A sparse Gaussian sigmoid basis function approximation of hyperspectral data for detection of solids

• Published in: Statistical analysis and data mining Vol. 12; no. 6; pp. 489 - 495
• Main Authors: Lanker, Cory, Smith, Milton O.
• Format: Journal Article
• Language: English
• Published: Hoboken Wiley Subscription Services, Inc., A Wiley Company 01.12.2019; Wiley Subscription Services, Inc; Wiley Blackwell (John Wiley & Sons)
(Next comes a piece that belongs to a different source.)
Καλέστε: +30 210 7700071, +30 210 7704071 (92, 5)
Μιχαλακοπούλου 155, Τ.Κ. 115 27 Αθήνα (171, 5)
• Subjects: basis function decomposition; Basis functions; classification; curve fitting; feature extraction; LASSO regression; minerals; Reflectance curves; Spectra; spectral characterization; target detection
• ISSN: 1932-1864; 1932-1872
• DOI: 10.1002/sam.11433

We define a new characterization of emissivity and reflectance curves for compositional exploitation of hyperspectral data. Our method decomposes each spectrum into a sparse set of Gaussian sigmoid components using penalized regression. Detection is based on the combination of Gaussian sigmoid components unique to a target material. Focusing on the presence of spectral upslopes and downslopes rather than spectral correlations makes detection more robust to both target variation and spectral variability from atmosphere and background encountered during the collection process. We present simulation studies that demonstrate the potential to reduce false positive rates without compromising sensitivity. Characterization of long‐wave infrared (LWIR) experimental data validates our method using minerals of different particle sizes, measurement angles, and collection conditions.